#### STORED RECORDS
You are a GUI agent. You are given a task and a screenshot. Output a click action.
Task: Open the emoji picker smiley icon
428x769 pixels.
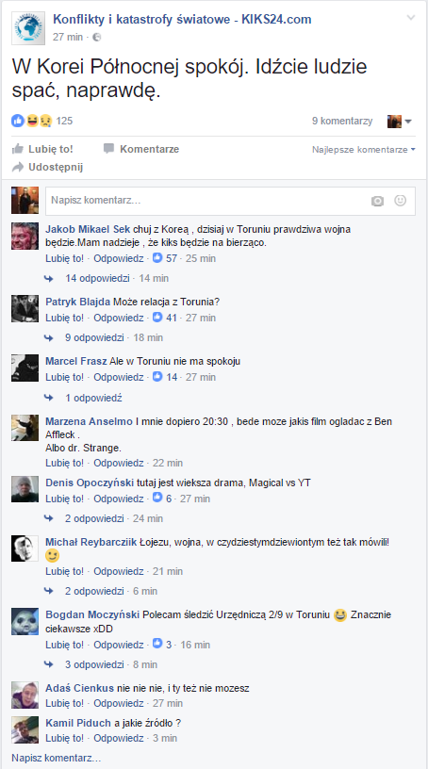(401, 200)
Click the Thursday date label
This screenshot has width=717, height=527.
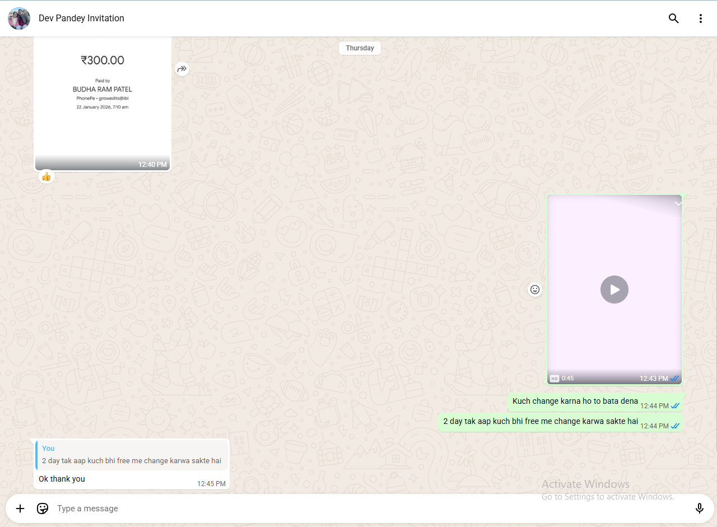coord(360,48)
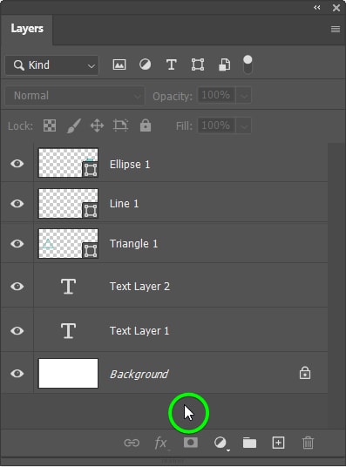
Task: Select the Layers tab
Action: pos(27,29)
########
## PROBLEM STATEMENT
Copy every line of the listing above word for word, leaving out the pictures.

## SOLUTION FOR THIS TASK
You are a GUI agent. You are given a task and a screenshot. Output a click action.
Task: Open the emoji picker smiley icon
428x769 pixels.
(401, 200)
Click the Thursday date label
This screenshot has width=717, height=527.
coord(360,48)
Task: Select the Layers tab
Action: pos(27,29)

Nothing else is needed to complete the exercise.